These actions support compliance with Australian Privacy Principle 1.2, which since 2014 has required entities to implement technical and organisational measures to demonstrate compliance with the Privacy Act.

This means putting in place practices and processes that show how your agency has established and maintains the principles of the Act.

I stress that these principles must be integrated throughout your organisation. They must be applied to your software, hardware, and organisational practices – from the beginning of any project involving personal information, to its end.

In other words, your agency must develop an ethos of privacy by design, which has accountability at its centre. The Code’s governance obligations are key tools to achieve this, and the impending commencement is your organisation’s chance to embed them.

It’s also a timely opportunity to reflect on the Code is in line with national and international developments in the field of personal data protection.

One major international development is the European Union’s General Data Protection Regulation, which commences in May next year, and which is of interest to all Australian organisations with EU trade and engagement.

Those familiar with GDPR requirements will know that many of them have similarity – in broad effect if not in strict form – with those provided for in the Code.

Examples of these include the requirement to appoint a data protection officer, and the requirement to conduct data protection impact assessments.

And without dwelling on the GDPR in detail my point, for now, is that the similarities between the GDPR and Australia’s privacy regulation show that the requirements of the Privacy Code are neither exceptional, nor unexpected.

In fact, these requirements follow a trajectory of privacy regulation that we are seeing unfold across the world.

In our own jurisdiction, mandatory data breach reporting will be established in a matter of months.

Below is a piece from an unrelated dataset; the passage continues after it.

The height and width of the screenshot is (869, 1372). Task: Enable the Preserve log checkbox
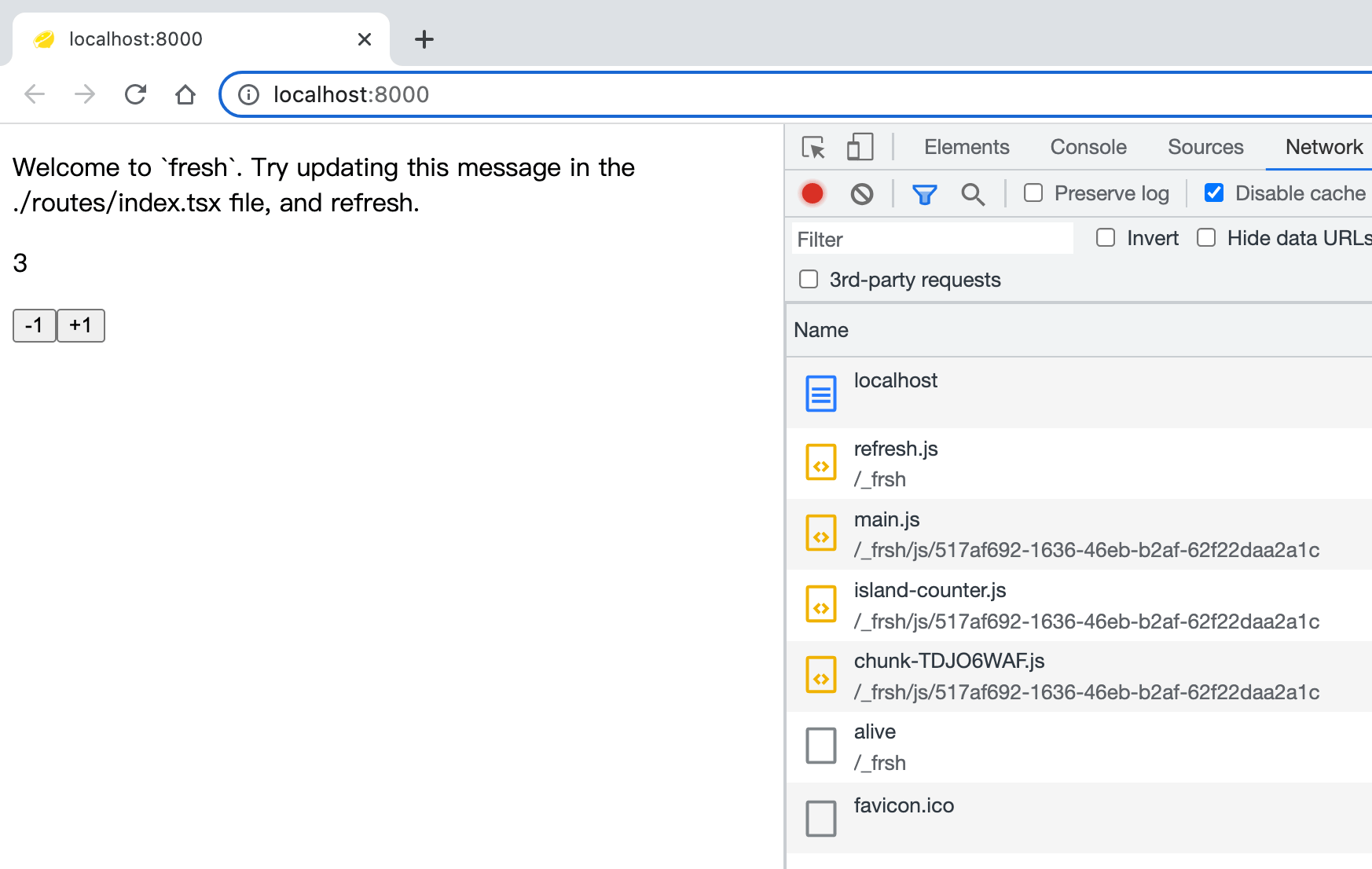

From the 22nd of February 2018, entities required to secure personal information under the Privacy Act will have obligations under the Notifiable Data Breaches scheme.

From that date forward, you must notify individuals affected by a data breach that is likely to result in serious harm. There is also an obligation to notify myself as the Australian Information Commissioner.

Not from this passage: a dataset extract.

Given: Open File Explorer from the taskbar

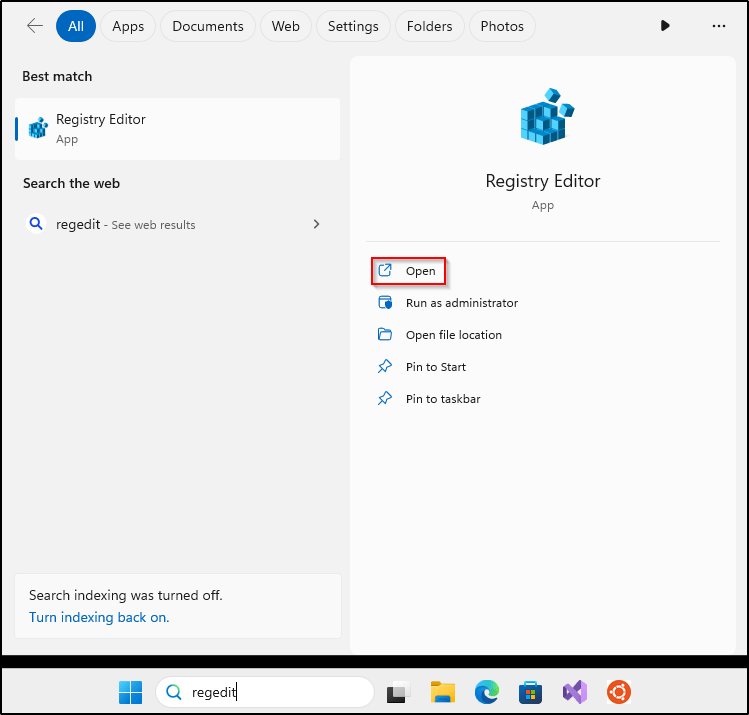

This has the practical benefit of enabling individuals to take action to protect their personal information.

And, as a transparency measure, it reinforces organisation’s accountability for personal information, and encourages better personal information security across industries.

The OAIC’s Assistant Commissioner in Dispute Resolution, Andrew Solomon, will cover the NDB scheme in more detail later on – so we will be discussing more than one significant advancement in privacy regulation today.


So it’s fair to say that we have reached a global tipping point, where privacy and data protection management is changing to emphasise accountability and transparency in order to build consumer and community trust.

The Privacy Code provides practical tools to turn these principles into action. They are a few of the building blocks for building a risk-aware and risk-averse culture of privacy that is responsive to an evolving data environment.

And the good news is – most of you will already have the requirements of the Code in place, or governance structures in place which give you a head start on compliance. For you, the implementation of the Code will mean little net change.

For others, you may be thinking there is a lot of work to be done ahead of the 1st of July 2018. And indeed, if you are not implementing best practice currently, there will be some substantial work ahead.

The resources we are presenting today are the first in a series we are creating to assist you in getting compliance right.

So – a quick overview of what we will be covering today.

Melanie Drayton, will present the:

  • Privacy Self-Assessment Tool and Privacy Management Plan template. These tools are designed to assist you in building a Privacy Management Plan that complies with the Code and is suitable to the circumstances of your agency
  • Privacy Officer Toolkit. This will serve as a holistic guide to meeting the privacy needs of your agency, and
  • A compliance checklist – to assist you in understanding the context of your data use

We will have a Q&A session after this presentation.

Then we will break for morning tea.

Following this, we will have a presentation on the Notifiable Data Breaches scheme, and then a panel session.

The Deputy Commissioner of the OAIC will be joined by:

  • Vidoshi Jana, from the Department of Immigration and Border Protection
  • Andrew Rice from the Attorney-General’s Department
  • Annette Musolino from the Department of Human Services; and
  • Lily Viertmann from the Australian Bureau of Statistics

And I want to thank each of them for their commitment and leadership at this event.

We will conclude with another Q&A session – your chance to ask anything you wanted to know about the Code but were afraid to.

Just a quick note on filming, you’ll see there is a camera here in the venue – but rest assured that it is recording my, Melanie and Andrew’s presentations only. The panel sessions and questions and answers will not be filmed.

So on that privacy positive note, thank you for joining us today, and for your commitment to creating a single, high standard of data protection for Australian Government agencies.

And now please welcome Melanie.